Print exactly the lines from the line with "1024x434 pixels. Task: Select" to the last line of the data, please, both included.

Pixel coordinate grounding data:
⁂

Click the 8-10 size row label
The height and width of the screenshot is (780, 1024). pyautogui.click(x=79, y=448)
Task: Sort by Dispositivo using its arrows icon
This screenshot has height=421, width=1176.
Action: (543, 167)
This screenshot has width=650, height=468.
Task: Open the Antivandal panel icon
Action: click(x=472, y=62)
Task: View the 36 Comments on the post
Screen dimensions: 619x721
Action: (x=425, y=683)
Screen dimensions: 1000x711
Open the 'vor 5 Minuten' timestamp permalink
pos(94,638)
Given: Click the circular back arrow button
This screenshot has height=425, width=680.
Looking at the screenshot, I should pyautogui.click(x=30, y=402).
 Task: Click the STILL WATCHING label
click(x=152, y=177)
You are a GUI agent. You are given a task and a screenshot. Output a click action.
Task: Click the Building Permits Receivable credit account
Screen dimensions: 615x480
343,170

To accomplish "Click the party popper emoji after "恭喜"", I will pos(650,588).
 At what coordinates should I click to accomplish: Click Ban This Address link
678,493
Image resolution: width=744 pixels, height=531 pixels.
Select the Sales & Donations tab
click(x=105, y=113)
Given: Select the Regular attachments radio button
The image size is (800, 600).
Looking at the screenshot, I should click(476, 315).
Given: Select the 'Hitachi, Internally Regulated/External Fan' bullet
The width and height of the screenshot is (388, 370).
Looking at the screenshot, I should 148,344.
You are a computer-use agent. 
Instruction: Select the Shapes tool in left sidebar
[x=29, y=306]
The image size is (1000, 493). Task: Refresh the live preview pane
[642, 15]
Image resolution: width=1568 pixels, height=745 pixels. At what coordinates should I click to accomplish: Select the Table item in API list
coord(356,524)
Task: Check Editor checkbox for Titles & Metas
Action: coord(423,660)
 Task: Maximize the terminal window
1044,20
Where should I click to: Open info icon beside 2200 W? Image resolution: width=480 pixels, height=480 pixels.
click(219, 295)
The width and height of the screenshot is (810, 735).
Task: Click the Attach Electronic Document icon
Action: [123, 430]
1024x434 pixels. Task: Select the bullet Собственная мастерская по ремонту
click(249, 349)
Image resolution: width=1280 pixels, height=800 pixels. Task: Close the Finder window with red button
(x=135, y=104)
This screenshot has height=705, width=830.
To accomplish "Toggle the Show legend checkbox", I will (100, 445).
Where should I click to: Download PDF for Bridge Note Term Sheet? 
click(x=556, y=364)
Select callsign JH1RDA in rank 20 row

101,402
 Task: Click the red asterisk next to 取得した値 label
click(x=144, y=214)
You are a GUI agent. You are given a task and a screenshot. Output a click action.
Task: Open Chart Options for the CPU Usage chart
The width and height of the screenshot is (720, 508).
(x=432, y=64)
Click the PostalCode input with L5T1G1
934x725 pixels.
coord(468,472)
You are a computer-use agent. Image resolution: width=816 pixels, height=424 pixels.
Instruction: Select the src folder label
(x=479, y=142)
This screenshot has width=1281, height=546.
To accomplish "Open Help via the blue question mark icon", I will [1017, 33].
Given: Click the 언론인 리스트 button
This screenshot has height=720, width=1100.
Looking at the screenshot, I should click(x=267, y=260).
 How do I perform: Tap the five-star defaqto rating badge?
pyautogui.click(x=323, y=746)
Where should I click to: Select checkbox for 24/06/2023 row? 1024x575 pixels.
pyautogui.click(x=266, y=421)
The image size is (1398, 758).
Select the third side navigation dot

⁂

# Solved exercise
1024x434 pixels. Task: Select the bullet Собственная мастерская по ремонту
click(249, 349)
Image resolution: width=1280 pixels, height=800 pixels. Task: Close the Finder window with red button
(x=135, y=104)
This screenshot has height=705, width=830.
To accomplish "Toggle the Show legend checkbox", I will (100, 445).
Where should I click to: Download PDF for Bridge Note Term Sheet? 
click(x=556, y=364)
Select callsign JH1RDA in rank 20 row

101,402
 Task: Click the red asterisk next to 取得した値 label
click(x=144, y=214)
You are a GUI agent. You are given a task and a screenshot. Output a click action.
Task: Open Chart Options for the CPU Usage chart
The width and height of the screenshot is (720, 508).
(x=432, y=64)
Click the PostalCode input with L5T1G1
934x725 pixels.
coord(468,472)
You are a computer-use agent. Image resolution: width=816 pixels, height=424 pixels.
Instruction: Select the src folder label
(x=479, y=142)
This screenshot has width=1281, height=546.
To accomplish "Open Help via the blue question mark icon", I will [1017, 33].
Given: Click the 언론인 리스트 button
This screenshot has height=720, width=1100.
Looking at the screenshot, I should click(x=267, y=260).
 How do I perform: Tap the five-star defaqto rating badge?
pyautogui.click(x=323, y=746)
Where should I click to: Select checkbox for 24/06/2023 row? 1024x575 pixels.
pyautogui.click(x=266, y=421)
The image size is (1398, 758).
Select the third side navigation dot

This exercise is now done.